When Amanda Bennett came to the Inquirer in 2003, reporters were excited by their new editor’s résumé: a career at the Wall Street Journal, authorship of thoughtful books, two Pulitzers. But since then, she has drifted out of view. (Staffwide e-mails slowed to a trickle in 2004 without explanation.) With newsroom enthusiasm waning, the editor has turned to a grandmatronly solution: baking cookies.

After the newspaper eliminated 15 percent of its employees last fall, Bennett, 53, invited the remaining staff to join her for a chat over “milk and cookies” near the copy desk. “No agenda,” she wrote in an e-mail. “Just Fig Newtons and Oreos.” A few days later, Bennett sent another invitation to the staff, this time for a holiday party of “punch and cookies” at her Queen Village home.

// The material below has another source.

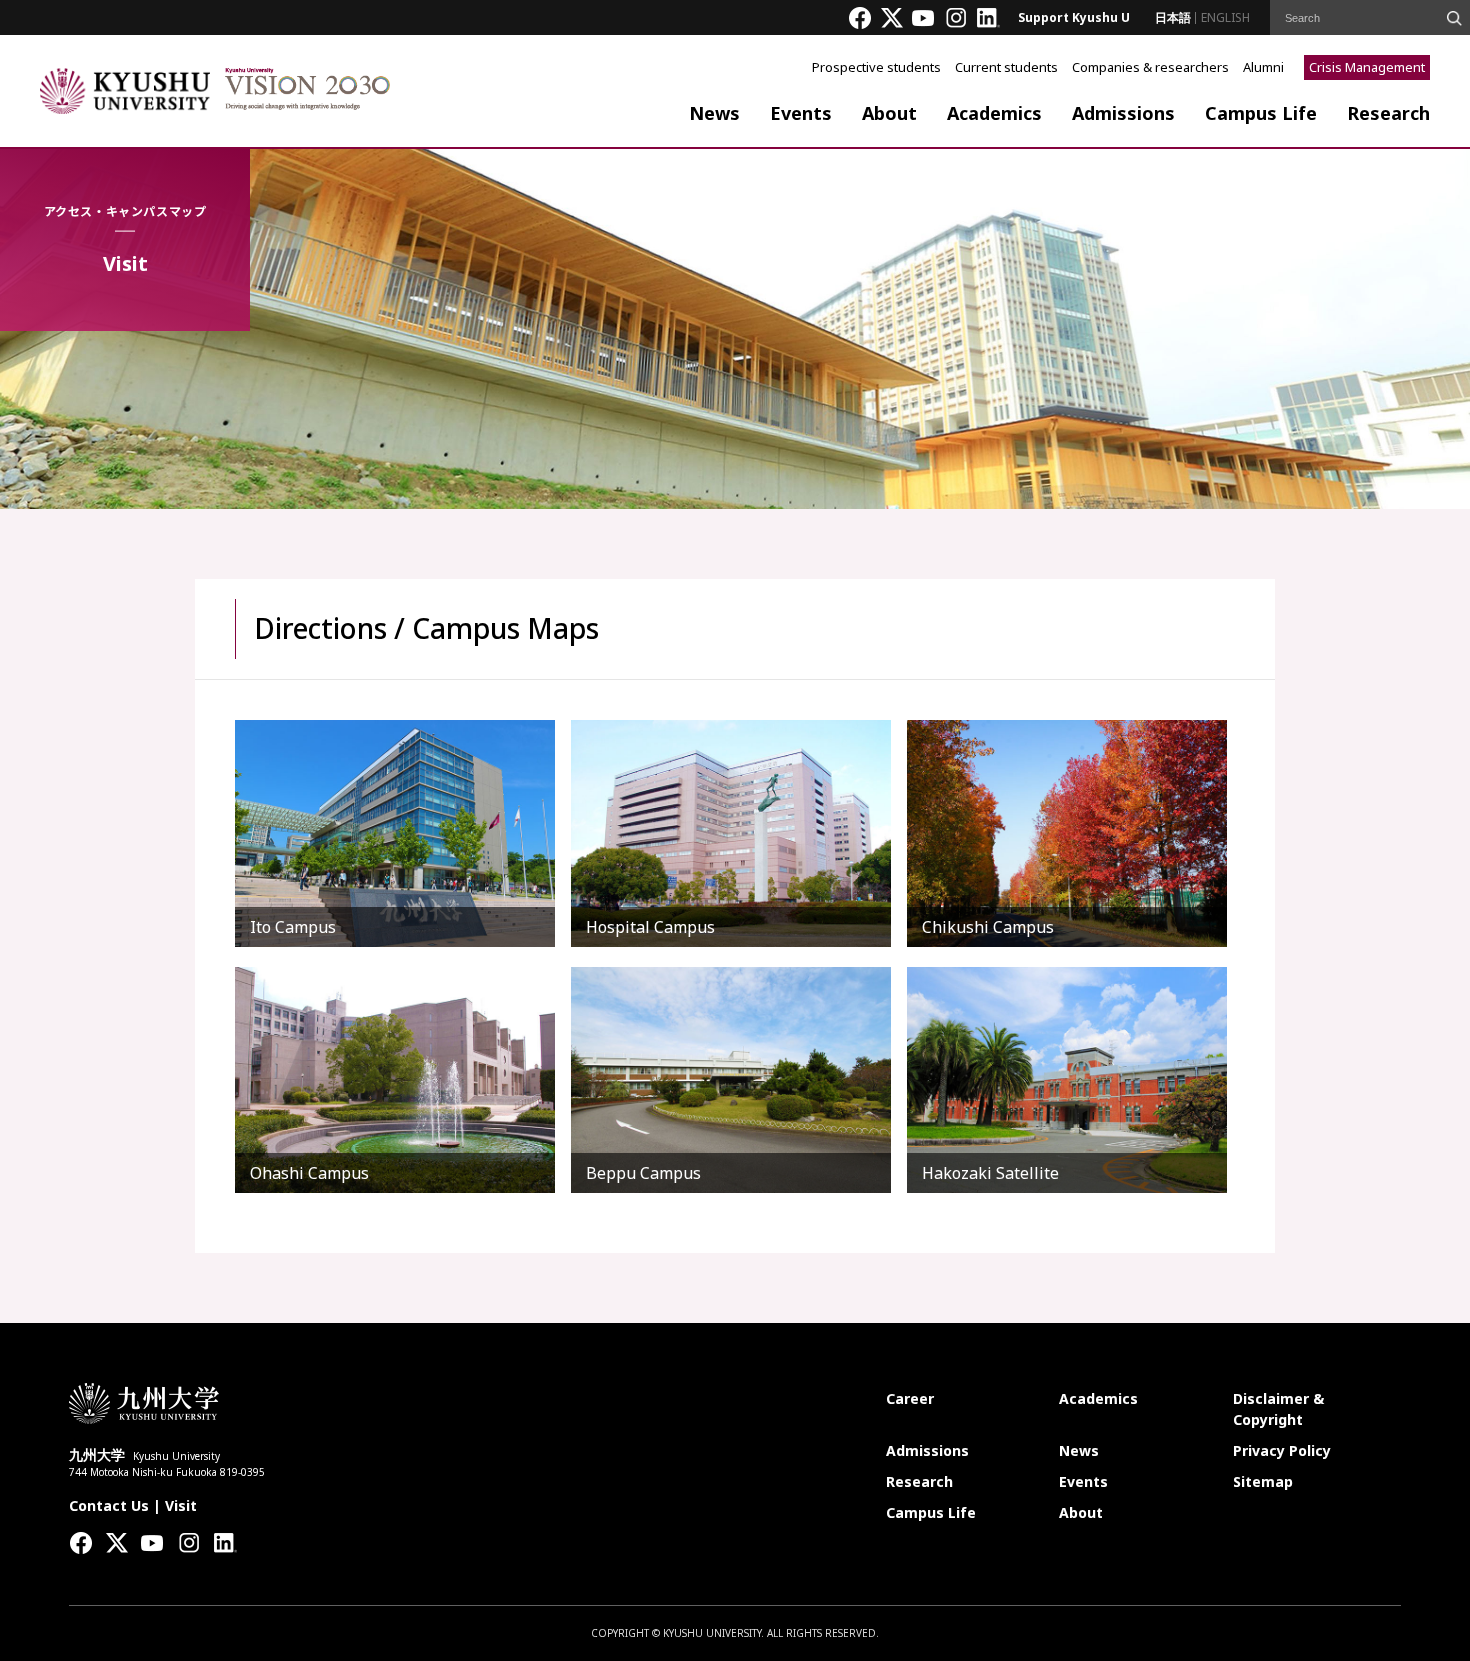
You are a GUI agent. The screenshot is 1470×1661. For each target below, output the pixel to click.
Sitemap (1263, 1481)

Invitees were asked to register for one of five shifts — an effort, she wrote, to help move the large staff through her small house. Plus, “It will also let me know how many cookies to bake!”

When Bennett held a similar party in 2004, reporters rushed to sign up; this year, it appears few did. Two days after the initial invite, Bennett sent a reminder and an increasingly desperate appeal for RSVPs, and two days after that, a message headed “last chance” — “to tell me your favorite kind of cookie.” Attendees were treated to alcoholic punch and a wide variety of cookies described by one reporter as “fine, but not remarkable. And one would think, with all the baking she’s been doing lately, that they would be.”